*** Opening of DATA TO PROCESS ***
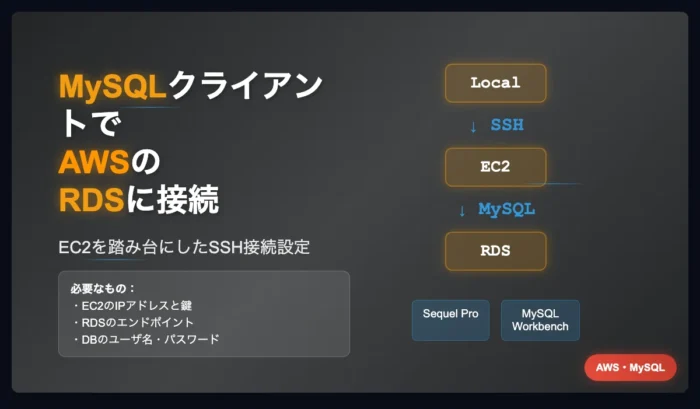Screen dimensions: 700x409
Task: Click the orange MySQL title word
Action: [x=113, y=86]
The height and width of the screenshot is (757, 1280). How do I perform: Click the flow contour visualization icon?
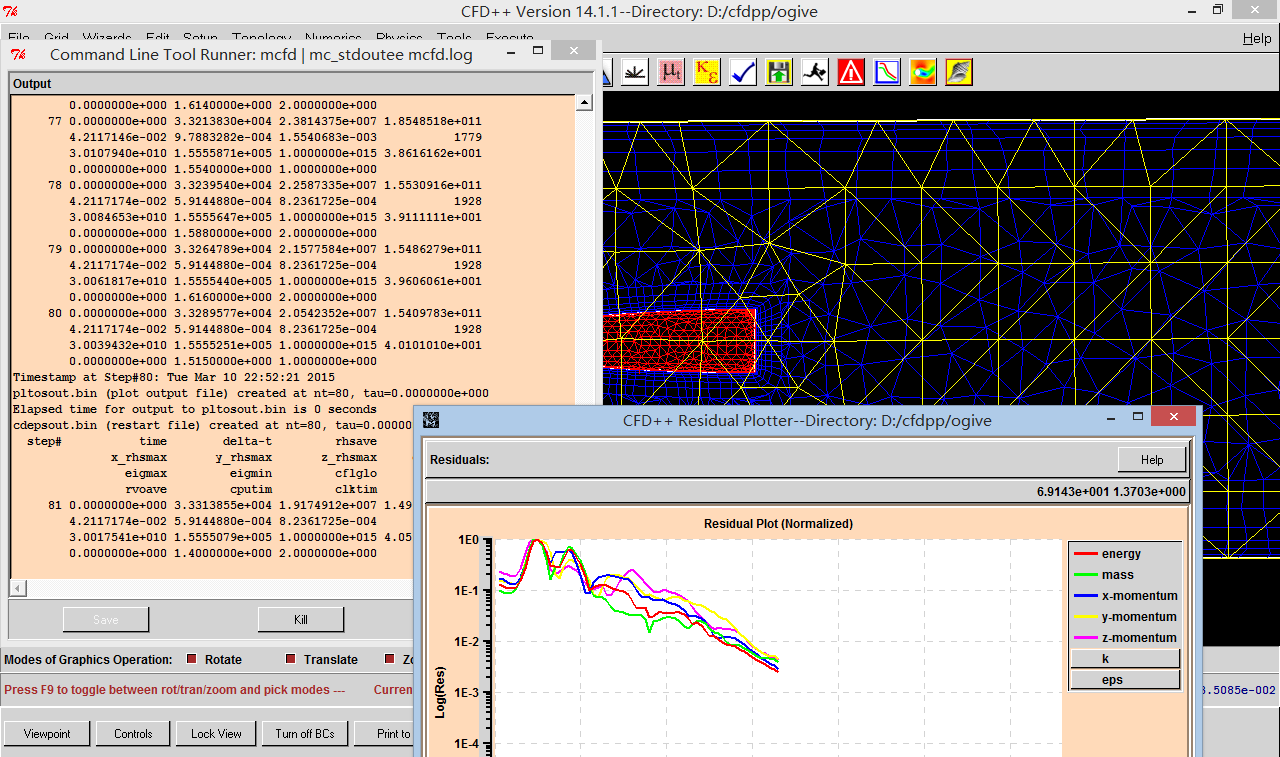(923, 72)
*** Close of DATA TO PROCESS ***
WHAT THIS TASK INVOLVES:
The answer must consist solely of the lines from the line containing "The height and" to the end of the data, reproduced exactly, with every picture left out.

OUTPUT OF THE EXERCISE:
The height and width of the screenshot is (757, 1280). How do I perform: Click the flow contour visualization icon?
(923, 72)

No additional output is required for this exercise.